Here at Chez Miner, we often talk up the amazing awesomeness of science to Stella. Our hope is that she and her little sister come to love science and veer away from, say, history and/or the law and towards something more scientific - like physics or chemistry or medicine - for their careers. We want humanistically-inclined engineers, not humanists. Think Robert Oppenheimer without the morally-questionable scientific achievements.
For all the scientific glorification that we engage in daily, today some of my legal training paid off in a surprisingly medical context. This afternoon we had an appointment with Jeff's oncologist. More on that in a minute. While we were waiting to meet with her, Jeff took a look at his medical charts online and found a new set of test results. The results initially looked alarming and caused him some concern about cytotoxicity and other scary sounding things. Jeff, I think, didn't want to freak *me* out, so he quietly researched these terms on his iPad while I walked around with Lydia snoozing in the Ergo until I sat down and saw what he was doing.
And - victory for me - being an anal litigator causes me to read most everything carefully and to read documents in their entirety. Especially medical records. So, I had already caught sight of these terms when I had read previous lab results and knew that they were nothing new. We confirmed that everything was ok with the doctor anyway - the results are from chemo and Neulasta - and I thanked my litigious (?) self for being (annoyingly) detail-oriented.
Now for the scoop on Jeff - written by... none other than the man himself. Take it away Jeff…
So far, everything is proceeding on schedule, and my body appears to be fairly resilient under the pressure of chemo. We have finished three rounds, and after each one (to date) I have received a dose escalation, meaning they haven't yet found the point at which the poison they're giving me totally wrecks my immune system. So I get more. If all goes well, the schedule for the rest of treatment looks about like this:
1. Round four of chemo to begin on Thursday and ending with a
2. A PET scan in early August before Round five of chemo that will hopefully come back negative for cancer activity - not no cancer, just no cancer big enough to detect with the scan
3. Two more rounds of chemo, whether or not the PET is negative, but no more soothing spinal infusions (rats!)
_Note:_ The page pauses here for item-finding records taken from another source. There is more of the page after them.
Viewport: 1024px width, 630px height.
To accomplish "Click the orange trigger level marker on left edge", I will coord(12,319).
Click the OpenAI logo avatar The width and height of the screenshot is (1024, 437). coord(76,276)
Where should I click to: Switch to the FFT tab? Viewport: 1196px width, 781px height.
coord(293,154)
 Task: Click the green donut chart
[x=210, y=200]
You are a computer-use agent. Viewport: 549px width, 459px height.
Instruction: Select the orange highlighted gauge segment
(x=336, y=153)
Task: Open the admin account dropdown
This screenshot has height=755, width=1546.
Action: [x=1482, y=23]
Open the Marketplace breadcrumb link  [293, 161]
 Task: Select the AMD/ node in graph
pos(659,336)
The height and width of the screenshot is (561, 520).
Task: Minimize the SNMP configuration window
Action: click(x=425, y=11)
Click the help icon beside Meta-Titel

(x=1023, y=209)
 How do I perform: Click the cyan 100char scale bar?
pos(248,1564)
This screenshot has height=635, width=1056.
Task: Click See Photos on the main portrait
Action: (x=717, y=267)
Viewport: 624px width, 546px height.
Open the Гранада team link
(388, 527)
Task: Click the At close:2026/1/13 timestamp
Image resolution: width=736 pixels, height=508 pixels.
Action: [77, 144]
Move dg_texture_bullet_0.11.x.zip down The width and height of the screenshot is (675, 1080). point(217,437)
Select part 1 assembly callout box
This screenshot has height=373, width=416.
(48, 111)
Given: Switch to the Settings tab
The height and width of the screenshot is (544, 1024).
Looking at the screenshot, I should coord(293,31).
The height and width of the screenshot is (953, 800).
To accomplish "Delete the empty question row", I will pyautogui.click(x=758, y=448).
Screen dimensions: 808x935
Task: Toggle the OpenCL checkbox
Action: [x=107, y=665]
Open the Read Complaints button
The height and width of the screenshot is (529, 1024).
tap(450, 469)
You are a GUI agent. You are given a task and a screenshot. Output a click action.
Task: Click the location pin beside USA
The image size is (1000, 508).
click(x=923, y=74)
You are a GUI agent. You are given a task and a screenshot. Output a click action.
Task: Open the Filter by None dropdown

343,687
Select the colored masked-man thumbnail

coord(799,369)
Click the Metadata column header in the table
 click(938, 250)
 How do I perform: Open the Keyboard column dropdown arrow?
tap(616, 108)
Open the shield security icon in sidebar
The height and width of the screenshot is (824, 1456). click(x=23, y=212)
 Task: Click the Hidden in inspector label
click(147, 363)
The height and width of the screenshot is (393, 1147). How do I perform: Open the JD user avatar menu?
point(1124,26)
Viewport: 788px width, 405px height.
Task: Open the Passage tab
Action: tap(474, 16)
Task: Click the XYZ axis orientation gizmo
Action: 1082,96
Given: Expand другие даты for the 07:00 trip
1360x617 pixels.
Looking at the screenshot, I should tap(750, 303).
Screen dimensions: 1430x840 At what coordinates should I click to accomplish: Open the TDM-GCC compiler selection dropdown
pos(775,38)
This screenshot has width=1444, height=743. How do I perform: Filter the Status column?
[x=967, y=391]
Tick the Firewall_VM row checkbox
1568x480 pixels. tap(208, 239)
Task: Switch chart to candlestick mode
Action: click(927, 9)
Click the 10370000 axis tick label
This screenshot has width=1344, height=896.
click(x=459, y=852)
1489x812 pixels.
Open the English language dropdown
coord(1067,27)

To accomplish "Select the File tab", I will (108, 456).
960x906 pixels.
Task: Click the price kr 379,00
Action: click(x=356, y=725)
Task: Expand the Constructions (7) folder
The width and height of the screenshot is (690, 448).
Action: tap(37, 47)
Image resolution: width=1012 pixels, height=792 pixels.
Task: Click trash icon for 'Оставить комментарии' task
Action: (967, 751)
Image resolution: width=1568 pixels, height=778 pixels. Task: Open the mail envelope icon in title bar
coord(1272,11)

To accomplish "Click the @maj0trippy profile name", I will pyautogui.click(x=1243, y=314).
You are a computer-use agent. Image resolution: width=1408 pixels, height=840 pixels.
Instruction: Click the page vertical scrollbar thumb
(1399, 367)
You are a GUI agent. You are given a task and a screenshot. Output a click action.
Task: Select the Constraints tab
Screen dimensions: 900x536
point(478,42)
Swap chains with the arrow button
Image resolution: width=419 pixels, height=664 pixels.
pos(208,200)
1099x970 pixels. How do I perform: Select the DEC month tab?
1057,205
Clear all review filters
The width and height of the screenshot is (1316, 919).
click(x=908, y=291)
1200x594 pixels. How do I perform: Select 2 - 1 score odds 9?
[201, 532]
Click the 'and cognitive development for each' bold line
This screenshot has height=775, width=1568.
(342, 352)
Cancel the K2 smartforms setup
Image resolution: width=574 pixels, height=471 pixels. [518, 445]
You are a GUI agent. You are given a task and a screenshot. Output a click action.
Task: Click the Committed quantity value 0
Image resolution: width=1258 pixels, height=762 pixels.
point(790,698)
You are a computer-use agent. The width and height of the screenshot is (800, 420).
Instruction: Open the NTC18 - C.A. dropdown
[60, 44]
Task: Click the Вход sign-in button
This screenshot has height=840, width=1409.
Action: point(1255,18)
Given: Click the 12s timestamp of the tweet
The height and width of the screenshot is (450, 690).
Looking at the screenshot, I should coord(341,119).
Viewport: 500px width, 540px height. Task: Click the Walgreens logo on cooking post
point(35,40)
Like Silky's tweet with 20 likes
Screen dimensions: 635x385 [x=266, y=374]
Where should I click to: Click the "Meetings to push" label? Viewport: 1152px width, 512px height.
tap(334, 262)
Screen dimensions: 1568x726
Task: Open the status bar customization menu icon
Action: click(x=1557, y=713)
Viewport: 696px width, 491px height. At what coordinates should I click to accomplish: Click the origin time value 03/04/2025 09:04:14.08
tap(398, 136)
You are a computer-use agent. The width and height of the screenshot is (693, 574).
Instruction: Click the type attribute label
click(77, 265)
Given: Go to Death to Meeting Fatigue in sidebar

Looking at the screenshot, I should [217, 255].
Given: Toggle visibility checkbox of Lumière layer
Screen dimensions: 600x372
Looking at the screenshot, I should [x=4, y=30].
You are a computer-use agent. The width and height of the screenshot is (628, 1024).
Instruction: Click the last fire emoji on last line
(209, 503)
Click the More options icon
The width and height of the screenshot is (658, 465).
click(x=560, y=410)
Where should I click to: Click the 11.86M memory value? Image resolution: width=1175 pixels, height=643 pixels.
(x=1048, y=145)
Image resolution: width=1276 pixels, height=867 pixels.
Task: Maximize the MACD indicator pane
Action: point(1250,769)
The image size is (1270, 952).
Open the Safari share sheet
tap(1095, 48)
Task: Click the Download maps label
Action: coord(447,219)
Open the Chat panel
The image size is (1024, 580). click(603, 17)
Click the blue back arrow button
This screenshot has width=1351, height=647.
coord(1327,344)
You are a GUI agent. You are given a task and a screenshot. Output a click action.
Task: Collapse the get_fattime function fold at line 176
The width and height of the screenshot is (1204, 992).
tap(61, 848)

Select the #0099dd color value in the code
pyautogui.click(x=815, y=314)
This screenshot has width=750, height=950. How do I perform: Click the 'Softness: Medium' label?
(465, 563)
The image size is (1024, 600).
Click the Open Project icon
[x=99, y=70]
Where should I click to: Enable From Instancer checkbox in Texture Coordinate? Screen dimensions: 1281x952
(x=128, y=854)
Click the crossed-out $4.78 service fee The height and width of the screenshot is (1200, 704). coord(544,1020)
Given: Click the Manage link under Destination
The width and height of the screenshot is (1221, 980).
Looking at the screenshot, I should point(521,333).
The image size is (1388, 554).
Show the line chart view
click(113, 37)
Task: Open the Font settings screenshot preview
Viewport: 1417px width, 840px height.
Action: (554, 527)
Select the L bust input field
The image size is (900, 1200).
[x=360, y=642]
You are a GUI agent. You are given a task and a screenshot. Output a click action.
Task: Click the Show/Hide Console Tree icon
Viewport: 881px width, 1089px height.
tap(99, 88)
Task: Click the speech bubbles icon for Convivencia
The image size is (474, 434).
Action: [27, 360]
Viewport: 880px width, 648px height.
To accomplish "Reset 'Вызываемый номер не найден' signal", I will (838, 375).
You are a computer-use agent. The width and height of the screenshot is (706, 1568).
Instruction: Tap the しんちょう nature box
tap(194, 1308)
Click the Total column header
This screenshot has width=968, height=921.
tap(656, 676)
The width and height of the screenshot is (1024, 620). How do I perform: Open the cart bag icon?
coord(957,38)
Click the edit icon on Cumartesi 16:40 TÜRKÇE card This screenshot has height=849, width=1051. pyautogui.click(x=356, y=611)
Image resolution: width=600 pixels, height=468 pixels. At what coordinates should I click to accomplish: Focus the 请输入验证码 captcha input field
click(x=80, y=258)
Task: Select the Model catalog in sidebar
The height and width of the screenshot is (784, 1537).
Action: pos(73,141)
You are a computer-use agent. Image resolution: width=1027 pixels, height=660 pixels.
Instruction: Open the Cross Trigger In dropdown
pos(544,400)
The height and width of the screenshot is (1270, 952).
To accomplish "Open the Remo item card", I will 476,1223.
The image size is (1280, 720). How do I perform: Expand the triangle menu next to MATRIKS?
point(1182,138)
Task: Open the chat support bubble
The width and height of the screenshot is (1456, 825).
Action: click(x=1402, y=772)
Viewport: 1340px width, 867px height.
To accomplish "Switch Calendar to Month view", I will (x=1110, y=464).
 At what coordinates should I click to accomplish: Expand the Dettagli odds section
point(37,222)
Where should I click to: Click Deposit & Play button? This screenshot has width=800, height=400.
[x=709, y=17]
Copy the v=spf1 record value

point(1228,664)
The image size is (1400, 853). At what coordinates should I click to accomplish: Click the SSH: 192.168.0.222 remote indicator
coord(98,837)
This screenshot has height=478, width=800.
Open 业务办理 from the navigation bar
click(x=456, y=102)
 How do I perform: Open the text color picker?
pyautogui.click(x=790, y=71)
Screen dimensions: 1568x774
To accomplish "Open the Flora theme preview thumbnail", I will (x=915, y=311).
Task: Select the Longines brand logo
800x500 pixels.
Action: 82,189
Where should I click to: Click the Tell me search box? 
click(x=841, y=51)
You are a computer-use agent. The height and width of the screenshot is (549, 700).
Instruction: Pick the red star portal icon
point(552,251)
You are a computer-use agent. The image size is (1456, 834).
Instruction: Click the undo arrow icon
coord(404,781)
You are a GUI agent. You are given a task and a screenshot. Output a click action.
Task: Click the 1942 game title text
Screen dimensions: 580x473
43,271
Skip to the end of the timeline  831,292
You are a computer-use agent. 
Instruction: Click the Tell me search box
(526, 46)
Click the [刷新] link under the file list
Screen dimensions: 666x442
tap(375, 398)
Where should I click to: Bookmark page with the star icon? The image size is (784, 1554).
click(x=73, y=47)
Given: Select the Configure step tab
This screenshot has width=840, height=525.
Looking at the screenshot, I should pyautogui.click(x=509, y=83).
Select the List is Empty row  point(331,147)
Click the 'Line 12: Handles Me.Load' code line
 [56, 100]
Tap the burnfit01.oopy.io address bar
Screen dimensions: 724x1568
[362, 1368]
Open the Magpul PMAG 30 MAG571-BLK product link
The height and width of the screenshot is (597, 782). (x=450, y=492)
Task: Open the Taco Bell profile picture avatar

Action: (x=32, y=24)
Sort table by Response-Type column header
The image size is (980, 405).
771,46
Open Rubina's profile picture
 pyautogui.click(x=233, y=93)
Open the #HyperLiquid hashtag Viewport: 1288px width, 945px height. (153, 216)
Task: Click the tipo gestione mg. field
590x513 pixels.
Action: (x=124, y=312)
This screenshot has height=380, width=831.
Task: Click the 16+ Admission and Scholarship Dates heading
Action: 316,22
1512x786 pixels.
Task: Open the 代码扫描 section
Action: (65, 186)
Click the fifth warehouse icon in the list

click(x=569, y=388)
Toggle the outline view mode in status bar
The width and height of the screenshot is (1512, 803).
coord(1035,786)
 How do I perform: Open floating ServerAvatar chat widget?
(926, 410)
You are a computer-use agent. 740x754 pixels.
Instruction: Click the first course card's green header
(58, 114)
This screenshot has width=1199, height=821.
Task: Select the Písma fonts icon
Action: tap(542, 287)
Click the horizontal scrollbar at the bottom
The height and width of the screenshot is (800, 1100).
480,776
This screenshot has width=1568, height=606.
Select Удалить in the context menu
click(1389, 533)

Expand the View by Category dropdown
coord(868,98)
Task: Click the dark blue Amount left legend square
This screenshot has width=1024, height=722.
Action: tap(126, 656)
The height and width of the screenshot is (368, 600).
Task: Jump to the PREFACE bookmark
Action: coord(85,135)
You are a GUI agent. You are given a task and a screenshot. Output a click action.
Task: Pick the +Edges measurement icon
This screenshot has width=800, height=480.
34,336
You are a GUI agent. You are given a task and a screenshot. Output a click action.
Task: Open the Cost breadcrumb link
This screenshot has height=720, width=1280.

4. Two infusions of high-dose methotrexate, each lasting 4 days and occurring every two weeks
This last prize at the bottom of the Cracker Jack box was a new one today. The doctor had mentioned high-dose methotrexate, but had neglected to mention that it meant more hospital stays - effectively two extra rounds of chemo, which means that at the earliest I will be done in late September. If things aren't going as well... well, things will go well, so we will
In more touchy-feely news, this last cycle was harder than the previous, largely because it's starting to get monotonous. There is little left to learn and few or no surprises about the hospital stay, my symptoms, or my treatment. This is good, I suppose, but I like learning things, and there is little new to engage my curiosity in the process at this point, just the same old horse pills, annoying symptoms and dull, unstructured hospital time punctuated by nurse's visits. Have I mentioned that they wake me twice to do my vital signs (breathing, heart rate, etc) during the night, every single night? It is a sign of how low my expectations are that I am grateful that they do this only every 4 hours instead of every two as they did on my first admission.
The girls are doing great, Katina is amazing, and we're keeping it together for the most part. Hopefully that will continue to be the case, although if my eyebrows fall out I may totally lose it, because people without eyebrows look kind of freaky.